Records contained in a dataset
• • •

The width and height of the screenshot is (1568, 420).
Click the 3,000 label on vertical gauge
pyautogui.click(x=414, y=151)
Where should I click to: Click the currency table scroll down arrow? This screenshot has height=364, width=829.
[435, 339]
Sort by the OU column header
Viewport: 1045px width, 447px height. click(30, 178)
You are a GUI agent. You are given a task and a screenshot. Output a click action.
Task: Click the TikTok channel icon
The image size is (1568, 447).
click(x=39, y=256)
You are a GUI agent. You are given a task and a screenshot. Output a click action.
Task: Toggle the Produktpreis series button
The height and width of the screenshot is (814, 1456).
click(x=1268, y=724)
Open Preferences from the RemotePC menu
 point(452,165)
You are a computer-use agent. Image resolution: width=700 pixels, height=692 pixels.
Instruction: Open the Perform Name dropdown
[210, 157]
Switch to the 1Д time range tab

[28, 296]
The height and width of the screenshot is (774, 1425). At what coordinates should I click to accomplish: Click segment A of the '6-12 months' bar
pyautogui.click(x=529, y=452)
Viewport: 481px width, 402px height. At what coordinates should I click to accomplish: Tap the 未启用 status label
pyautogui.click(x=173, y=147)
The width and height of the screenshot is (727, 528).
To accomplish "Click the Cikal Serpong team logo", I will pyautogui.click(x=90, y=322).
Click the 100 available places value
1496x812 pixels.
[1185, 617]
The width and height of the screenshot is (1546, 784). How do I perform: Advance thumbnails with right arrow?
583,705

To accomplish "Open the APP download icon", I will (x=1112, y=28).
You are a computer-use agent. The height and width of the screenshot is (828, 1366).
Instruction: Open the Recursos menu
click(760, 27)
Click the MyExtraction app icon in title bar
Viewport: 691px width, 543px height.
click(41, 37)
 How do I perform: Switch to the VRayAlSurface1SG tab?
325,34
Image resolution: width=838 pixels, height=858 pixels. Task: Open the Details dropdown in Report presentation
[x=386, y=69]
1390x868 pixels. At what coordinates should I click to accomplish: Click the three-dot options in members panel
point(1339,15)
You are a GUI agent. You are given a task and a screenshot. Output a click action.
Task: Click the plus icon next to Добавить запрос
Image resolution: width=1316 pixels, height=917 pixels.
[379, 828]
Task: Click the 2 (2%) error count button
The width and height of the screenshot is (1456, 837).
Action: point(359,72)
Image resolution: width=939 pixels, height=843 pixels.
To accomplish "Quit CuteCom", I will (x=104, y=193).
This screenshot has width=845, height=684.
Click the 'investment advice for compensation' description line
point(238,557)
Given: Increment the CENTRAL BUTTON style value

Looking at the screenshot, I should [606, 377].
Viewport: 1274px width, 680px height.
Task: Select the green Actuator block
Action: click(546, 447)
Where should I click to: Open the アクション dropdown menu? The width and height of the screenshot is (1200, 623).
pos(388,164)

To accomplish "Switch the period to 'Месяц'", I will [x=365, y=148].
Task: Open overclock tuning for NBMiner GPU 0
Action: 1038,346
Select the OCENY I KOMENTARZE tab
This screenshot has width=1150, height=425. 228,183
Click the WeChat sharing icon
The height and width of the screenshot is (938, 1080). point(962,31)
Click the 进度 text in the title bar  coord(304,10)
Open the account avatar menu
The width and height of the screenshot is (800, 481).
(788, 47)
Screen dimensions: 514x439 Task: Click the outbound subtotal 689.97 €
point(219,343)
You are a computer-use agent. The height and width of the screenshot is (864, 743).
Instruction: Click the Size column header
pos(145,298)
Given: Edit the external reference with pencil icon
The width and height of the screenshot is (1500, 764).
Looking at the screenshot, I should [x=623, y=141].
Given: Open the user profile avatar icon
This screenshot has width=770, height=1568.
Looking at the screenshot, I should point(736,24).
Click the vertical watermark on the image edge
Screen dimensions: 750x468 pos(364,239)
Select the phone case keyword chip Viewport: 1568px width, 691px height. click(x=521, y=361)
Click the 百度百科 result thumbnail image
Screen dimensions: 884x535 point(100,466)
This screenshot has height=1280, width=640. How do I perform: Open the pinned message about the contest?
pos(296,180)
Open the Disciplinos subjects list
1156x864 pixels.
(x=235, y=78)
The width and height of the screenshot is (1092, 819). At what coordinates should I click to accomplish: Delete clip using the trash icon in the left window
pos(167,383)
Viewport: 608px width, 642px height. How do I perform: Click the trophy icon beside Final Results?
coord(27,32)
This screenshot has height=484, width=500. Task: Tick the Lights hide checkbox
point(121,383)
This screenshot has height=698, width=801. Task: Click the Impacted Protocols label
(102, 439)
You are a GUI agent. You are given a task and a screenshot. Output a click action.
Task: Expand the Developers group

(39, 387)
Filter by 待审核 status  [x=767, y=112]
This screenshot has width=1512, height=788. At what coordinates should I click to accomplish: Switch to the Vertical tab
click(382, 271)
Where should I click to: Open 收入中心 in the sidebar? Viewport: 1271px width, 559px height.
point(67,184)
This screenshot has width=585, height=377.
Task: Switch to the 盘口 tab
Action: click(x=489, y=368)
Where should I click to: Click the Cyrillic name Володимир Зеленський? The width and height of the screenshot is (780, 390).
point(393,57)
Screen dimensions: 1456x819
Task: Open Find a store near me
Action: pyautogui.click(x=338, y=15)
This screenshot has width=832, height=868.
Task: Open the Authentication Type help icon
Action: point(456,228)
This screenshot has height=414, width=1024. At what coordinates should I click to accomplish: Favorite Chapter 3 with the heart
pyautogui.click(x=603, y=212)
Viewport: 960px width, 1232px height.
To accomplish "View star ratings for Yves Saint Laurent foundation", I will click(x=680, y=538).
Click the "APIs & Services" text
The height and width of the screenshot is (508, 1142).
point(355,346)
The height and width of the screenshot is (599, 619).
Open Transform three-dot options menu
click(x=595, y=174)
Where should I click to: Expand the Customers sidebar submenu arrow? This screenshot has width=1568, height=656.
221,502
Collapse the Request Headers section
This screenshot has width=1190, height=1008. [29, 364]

• • •

Work instruction
From the entries above, return each line with the word "computer" in it.

Solved exercise
You are a computer-use agent. Image resolution: width=700 pixels, height=692 pixels.
You are a computer-use agent. The height and width of the screenshot is (828, 1366).
You are a computer-use agent. The height and width of the screenshot is (864, 743).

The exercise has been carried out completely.